By Chris Rhatigan
“I am no longer talking to other people.”
“What do you mean by ‘other people’? People who are not me?”
“No. You are included in ‘other people.’ You are not me. Therefore, you are ‘other people.’”
“But you are talking to me right now.”
“Yes, but soon I will not be.”
“So you are taking ‘a vow of silence.’”
“You could call it that.”
I walk away. I am a person of my word. This is something other people need to know about me. If I give my word, I do not go back on it. Unless I have a good reason to. Or I feel like it. Then I go back on my word very quickly.
I go to my job. One of the requirements of the job is to wear a uniform. The uniform is uncomfortable, although I am not sure why. It is not itchy. It is not green or red or even black. It fits me well. It is not orange, yet it is uncomfortable. I cannot stop moving when I am in the uniform. I always need to have at least one part of my body in motion.
I speak with no one at work. The customers do not speak to me either. We have an understanding, the customers and I. Our understanding is that I do not speak. In exchange, they will not comment on my constant movement. So far, this is going well.
My co-workers are on board for not talking, too. They do not know it, but they comply nicely. This guy, Sucker, used to nod at me once in a while, but then he stopped doing that. This is better.
My boss is not on board with not talking.
She says things to me, such as, “Why are you sitting in a dark corner reading the back of a bag of sugar?”
She also says, “I picked your name out of a hat. Then I vomited.”
And, “You are fired. Please remove your painfully uncomfortable uniform and get the fuck out of here.”
I decide to break my vow due to emergency circumstances. “Can I collect my last pay check?”
“No. It will be mailed to you in approximately 7-10 weeks.”
“I would like to say that it does not matter that I am being fired by a woman, that this would be the same if you were a man, but, clearly, it does matter and it would be different if you were a man.”
“I am going to keep the uniform. No one else is allowed to wear this uniform.”

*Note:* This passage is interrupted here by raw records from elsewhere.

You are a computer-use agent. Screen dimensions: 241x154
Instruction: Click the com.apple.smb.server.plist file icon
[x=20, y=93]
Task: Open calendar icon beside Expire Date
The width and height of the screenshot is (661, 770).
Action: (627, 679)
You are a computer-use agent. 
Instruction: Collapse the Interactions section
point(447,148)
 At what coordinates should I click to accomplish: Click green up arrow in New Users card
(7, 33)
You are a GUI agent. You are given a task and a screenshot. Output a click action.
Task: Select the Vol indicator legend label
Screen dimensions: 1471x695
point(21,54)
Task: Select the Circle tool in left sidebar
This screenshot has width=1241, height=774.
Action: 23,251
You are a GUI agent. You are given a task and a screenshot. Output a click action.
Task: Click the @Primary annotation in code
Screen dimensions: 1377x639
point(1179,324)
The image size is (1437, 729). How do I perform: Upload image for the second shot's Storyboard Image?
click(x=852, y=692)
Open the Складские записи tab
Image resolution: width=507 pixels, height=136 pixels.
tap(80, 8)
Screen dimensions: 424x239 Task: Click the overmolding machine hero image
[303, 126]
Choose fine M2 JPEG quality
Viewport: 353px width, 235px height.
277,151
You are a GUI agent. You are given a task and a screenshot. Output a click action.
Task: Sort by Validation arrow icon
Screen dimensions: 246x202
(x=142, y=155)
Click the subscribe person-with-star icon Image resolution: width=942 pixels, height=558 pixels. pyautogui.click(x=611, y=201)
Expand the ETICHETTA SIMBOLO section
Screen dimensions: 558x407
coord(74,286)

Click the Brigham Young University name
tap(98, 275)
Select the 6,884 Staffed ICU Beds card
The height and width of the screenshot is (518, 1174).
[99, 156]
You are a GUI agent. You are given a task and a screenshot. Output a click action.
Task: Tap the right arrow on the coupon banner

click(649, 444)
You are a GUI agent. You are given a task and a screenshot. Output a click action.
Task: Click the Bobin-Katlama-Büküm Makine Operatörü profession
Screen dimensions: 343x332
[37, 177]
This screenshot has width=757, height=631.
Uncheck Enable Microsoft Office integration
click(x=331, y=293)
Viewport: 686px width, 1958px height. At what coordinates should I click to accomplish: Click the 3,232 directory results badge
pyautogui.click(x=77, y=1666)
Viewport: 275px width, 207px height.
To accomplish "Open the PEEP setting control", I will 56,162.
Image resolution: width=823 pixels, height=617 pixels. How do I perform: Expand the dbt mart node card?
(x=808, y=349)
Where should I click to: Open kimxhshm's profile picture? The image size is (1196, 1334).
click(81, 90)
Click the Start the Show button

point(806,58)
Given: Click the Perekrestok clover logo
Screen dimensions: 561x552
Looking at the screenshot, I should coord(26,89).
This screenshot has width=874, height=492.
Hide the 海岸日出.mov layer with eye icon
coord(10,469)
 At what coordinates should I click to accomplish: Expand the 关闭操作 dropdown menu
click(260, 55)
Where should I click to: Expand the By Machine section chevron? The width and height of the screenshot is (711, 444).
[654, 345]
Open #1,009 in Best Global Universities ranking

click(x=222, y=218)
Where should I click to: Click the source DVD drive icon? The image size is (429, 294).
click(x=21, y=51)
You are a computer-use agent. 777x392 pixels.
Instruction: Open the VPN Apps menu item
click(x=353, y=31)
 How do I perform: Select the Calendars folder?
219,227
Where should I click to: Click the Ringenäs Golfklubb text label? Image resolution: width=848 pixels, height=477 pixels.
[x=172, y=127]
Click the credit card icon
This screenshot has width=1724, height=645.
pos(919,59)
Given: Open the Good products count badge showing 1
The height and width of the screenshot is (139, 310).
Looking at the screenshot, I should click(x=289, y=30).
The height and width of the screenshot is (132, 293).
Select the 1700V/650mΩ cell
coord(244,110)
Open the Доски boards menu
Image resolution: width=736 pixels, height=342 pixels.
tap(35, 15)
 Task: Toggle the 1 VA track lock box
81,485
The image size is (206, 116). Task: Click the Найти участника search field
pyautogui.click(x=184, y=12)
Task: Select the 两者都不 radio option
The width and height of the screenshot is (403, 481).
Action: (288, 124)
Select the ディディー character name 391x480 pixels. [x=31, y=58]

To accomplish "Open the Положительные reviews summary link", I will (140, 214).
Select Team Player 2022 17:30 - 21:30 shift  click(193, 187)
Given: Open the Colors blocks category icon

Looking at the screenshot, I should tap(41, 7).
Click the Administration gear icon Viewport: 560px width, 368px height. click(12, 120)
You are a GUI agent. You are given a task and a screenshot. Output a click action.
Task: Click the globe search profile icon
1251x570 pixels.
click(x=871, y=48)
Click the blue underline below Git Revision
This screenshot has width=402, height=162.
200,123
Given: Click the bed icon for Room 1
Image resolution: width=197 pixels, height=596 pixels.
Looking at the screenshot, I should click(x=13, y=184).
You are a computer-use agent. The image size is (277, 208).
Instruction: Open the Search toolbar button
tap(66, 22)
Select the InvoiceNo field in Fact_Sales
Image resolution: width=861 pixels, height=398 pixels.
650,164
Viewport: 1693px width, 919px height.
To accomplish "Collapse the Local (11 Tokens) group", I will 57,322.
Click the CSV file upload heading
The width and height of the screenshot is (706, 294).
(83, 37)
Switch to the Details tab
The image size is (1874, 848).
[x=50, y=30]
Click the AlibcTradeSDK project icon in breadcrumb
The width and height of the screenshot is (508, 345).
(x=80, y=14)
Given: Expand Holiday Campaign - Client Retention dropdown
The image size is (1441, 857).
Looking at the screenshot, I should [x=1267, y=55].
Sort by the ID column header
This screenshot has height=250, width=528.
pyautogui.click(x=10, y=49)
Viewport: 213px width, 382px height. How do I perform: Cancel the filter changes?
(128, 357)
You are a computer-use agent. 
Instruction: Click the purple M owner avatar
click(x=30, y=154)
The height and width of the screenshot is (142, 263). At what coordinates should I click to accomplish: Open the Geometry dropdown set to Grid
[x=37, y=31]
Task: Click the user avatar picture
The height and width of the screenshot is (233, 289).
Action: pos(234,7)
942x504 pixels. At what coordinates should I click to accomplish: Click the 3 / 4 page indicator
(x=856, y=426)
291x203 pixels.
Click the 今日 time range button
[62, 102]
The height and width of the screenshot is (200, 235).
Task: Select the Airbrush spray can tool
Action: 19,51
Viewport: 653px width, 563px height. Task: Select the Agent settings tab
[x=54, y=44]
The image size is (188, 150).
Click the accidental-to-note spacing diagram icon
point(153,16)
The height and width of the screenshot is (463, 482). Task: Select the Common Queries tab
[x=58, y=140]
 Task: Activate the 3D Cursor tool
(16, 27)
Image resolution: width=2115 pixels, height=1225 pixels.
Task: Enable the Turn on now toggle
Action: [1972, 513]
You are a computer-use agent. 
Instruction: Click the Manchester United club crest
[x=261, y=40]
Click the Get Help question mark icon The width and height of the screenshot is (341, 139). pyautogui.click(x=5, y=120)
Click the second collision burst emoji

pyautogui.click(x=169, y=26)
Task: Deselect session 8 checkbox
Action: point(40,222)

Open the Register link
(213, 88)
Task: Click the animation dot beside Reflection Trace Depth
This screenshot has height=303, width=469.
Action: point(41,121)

I wonder if the picking a name out of a hat thing and the me being fired thing are related, but I do not ask her about this.
It is sunny and warm outside. I decide to walk home. Although I do not have any choice.
I see some people, but no one tries to talk to me. This is because I have a look on my face that says, “Do not try to talk to me. I have taken a ‘vow of silence.’ I have recently broken this vow, but now I am enforcing it again. It is not that I do not want to talk to you. You may have very interesting and important things to say. Nonetheless, this is something that we will both have to live with.”
On the way, I am distracted by a public execution. The execution is in a small park. I did not know this park hosted executions, but there are thousands of decapitated heads on the ground. All of the eyes stare at me, none of the mouths talk to me.
I recognize the executioner. His name is Question Mark.
The executee is a midget or a child. Either way, the little person smokes a cigar and surveys the carnage.
“So many heads, so little time, eh Question Mark?” He jabs Question Mark in the thigh with his elbow. They both laugh for a long time. Question Mark really gets into it, doubles over and guffaws like a peasant. Then the crowd starts laughing, too, and all the heads join in, and I feel a great deal of pressure to laugh along with everyone else, it would be so obvious if I didn’t, but I know that if I try to force a laugh, it will come out all wrong, like a high-pitched squeal, and then everyone will abruptly stop laughing, and I will need to come up with a reason for why my laugh was so weird—meaning that I would have to break my vow of silence again.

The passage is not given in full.